Peristiwa tersebut diketahui pada Minggu dini hari (19/4/2026) sekitar pukul 04.00. Saat itu keluarga korban hendak bersiap menjalankan aktivitas pagi dan mendapati satu dari dua kotak sumbangan yang disimpan di ruang tamu telah lenyap. Kebenaran cerita tersebut dikonfirmasi langsung oleh Kapolsek Playen AKP Sofyan Susanto. Ia mengatakan, kasus tersebut kini masih dalam penanganan polisi. Petugas telah mendatangi lokasi kejadian, melakukan olah tempat kejadian perkara (TKP), serta meminta keterangan sejumlah saksi.
Awalnya ada dua kotak sumbangan yang diletakkan di ruang tamu. Saat dicek sekitar pukul 04.00, tinggal satu kotak. Satu kotak lainnya hilang,” ujarnya saat dihubungi melalui sambungan telepon Senin (20/4/2026).

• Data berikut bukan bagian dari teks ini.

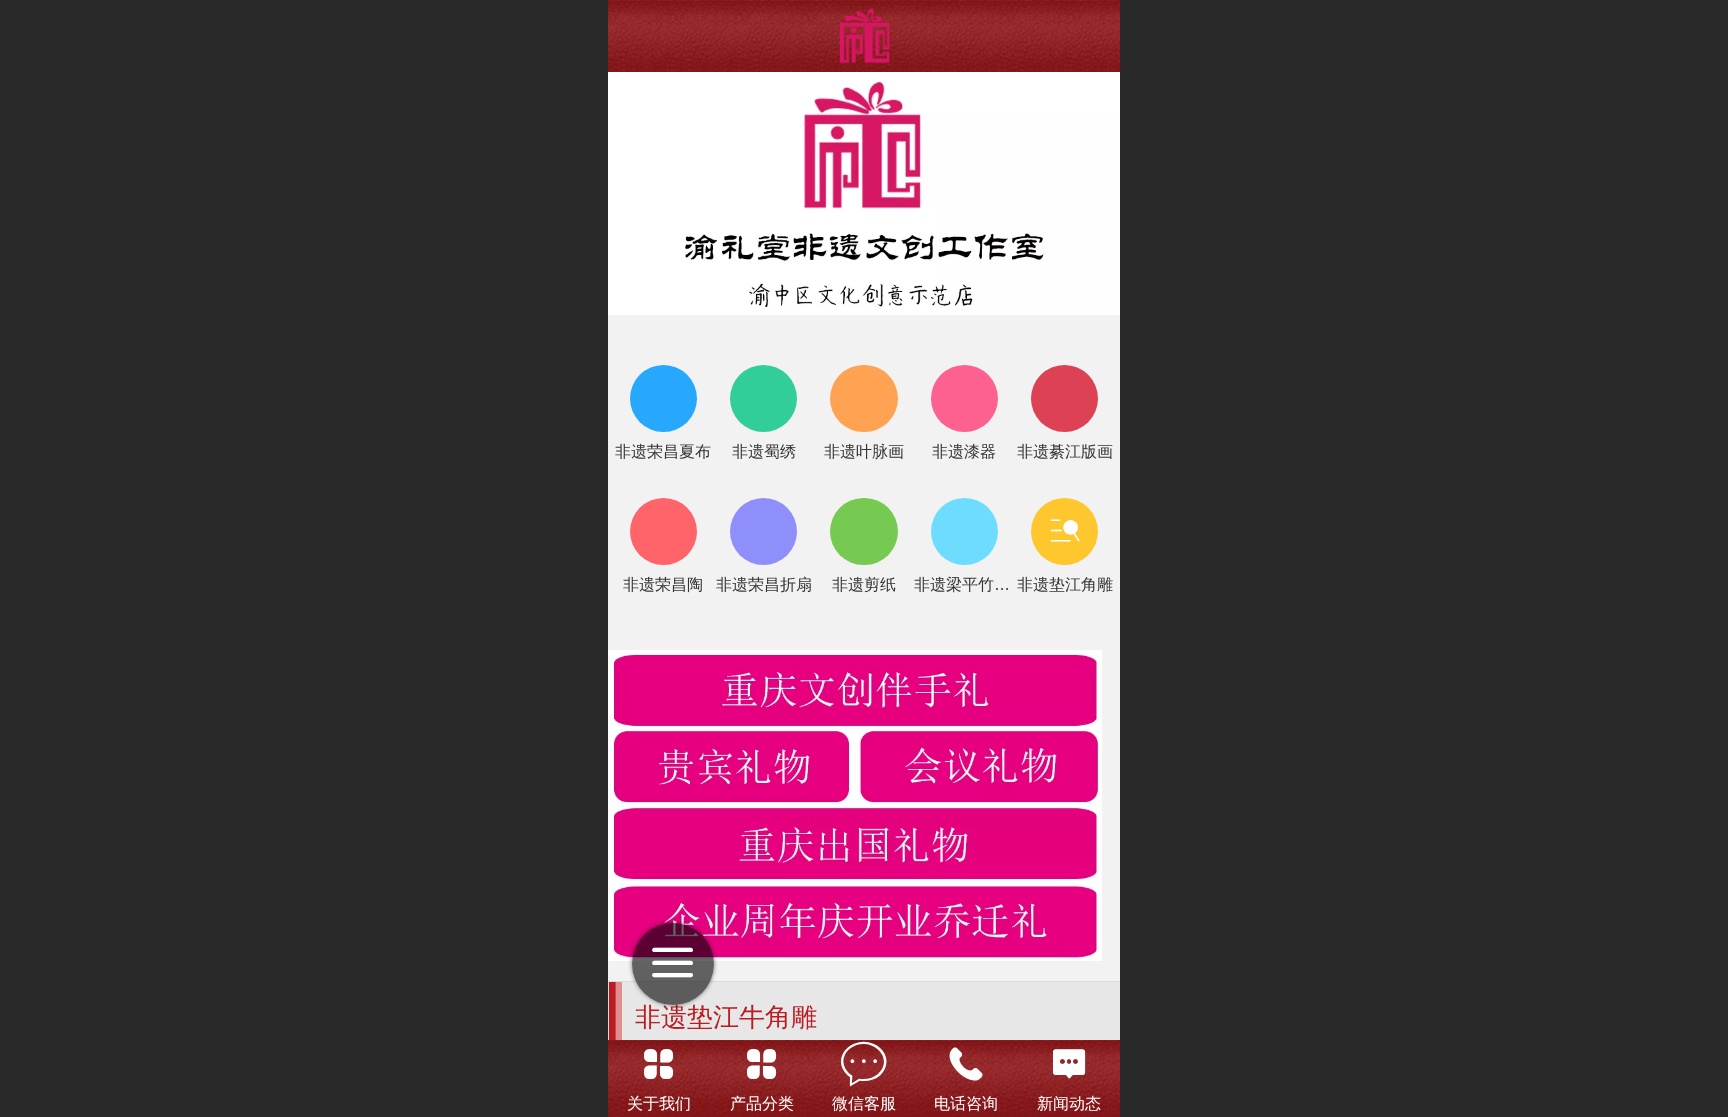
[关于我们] (659, 1064)
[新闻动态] (1069, 1064)
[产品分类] (761, 1064)
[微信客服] (864, 1064)
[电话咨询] (966, 1064)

Menurut dia, kotak yang hilang diperkirakan berisi sekitar 300 amplop dari para tamu undangan. Nilai uang di dalamnya ditaksir kurang lebih Rp 15 juta. Ia menegaskan, pihaknya masih melakukan penyelidikan untuk mengungkap pelaku pencurian ini. Kendati demikian, pihaknya bersama warga telah berhasil menemukan kotak sumbangan berwarna putih di pinggir sungai kecil, sekitar 300 meter dari rumah korban.
Meski lokasinya tidak jauh dari permukiman, area penemuan tergolong sepi karena berada di tepi ladang,” sebutnya.
Sementara itu, Korban Sajiyo menuturkan, hajatan ngunduh mantu digelar selama dua hari, Sabtu (18/4/2026) dan Minggu (19/4/2026). Hari pertama acara berlangsung normal dengan menerima tamu undangan seperti biasa. Namun, lanjut dia, menjelang subuh di hari kedua, keluarga justru dikejutkan dengan hilangnya kotak sumbangan.
Saya mau salat Subuh ke masjid. Sampai depan rumah dipanggil anak, katanya kotak sumbangan hilang. Saya cek ternyata benar. Anak nangis, saya juga nangis,” ujarnya.
Dari catatan buku tamu, sambung Sajiyo, diperkirakan sekitar 250 undangan telah memasukkan amplop ke dalam kotak yang hilang. Sementara satu kotak lain yang masih tersisa hanya berisi sumbangan dari 24 tamu. Meski diterpa musibah, keluarga tetap melanjutkan rangkaian acara pernikahan hingga selesai. Sajiyo berharap polisi segera menangkap pelaku dan mengungkap kasus tersebut.
Acara tetap jalan lancar. Saya berharap pencurinya segera tertangkap,” pungkas mengakhiri.